--- Start of Data in this exercise ---

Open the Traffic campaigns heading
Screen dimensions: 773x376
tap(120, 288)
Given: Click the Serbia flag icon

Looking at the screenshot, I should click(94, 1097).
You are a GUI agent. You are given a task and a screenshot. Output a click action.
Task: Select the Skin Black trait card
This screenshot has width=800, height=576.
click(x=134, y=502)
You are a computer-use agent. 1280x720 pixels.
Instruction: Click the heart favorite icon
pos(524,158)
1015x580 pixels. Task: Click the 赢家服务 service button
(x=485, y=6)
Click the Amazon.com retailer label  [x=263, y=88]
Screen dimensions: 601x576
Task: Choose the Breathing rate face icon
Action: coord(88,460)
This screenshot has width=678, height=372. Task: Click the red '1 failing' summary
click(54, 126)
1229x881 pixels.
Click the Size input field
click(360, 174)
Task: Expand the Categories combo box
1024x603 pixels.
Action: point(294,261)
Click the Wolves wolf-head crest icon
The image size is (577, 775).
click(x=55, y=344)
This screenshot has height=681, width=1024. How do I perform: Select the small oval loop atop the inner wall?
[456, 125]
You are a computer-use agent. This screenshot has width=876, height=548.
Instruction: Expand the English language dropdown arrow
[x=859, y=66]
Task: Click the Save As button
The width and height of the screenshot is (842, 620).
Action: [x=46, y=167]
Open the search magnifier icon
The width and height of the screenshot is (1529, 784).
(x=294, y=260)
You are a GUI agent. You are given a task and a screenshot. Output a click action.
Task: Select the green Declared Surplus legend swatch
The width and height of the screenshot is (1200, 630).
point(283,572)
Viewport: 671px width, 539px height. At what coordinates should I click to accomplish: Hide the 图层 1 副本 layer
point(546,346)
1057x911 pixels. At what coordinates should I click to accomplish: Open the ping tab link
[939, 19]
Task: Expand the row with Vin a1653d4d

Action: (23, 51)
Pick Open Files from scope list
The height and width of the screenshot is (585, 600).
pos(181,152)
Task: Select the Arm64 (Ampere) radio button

--- End of Data in this exercise ---

• [What you will do]: Reproduce the rows from the line containing "Open the search magnifier icon" through the end of the rows, inclusive, switching "Select" to "Choose" and leaving everything else unchanged.

• [Finished answer]:
Open the search magnifier icon
The width and height of the screenshot is (1529, 784).
(x=294, y=260)
You are a GUI agent. You are given a task and a screenshot. Output a click action.
Task: Choose the green Declared Surplus legend swatch
The width and height of the screenshot is (1200, 630).
point(283,572)
Viewport: 671px width, 539px height. At what coordinates should I click to accomplish: Hide the 图层 1 副本 layer
point(546,346)
1057x911 pixels. At what coordinates should I click to accomplish: Open the ping tab link
[939, 19]
Task: Expand the row with Vin a1653d4d

Action: (23, 51)
Pick Open Files from scope list
The height and width of the screenshot is (585, 600).
pos(181,152)
Task: Choose the Arm64 (Ampere) radio button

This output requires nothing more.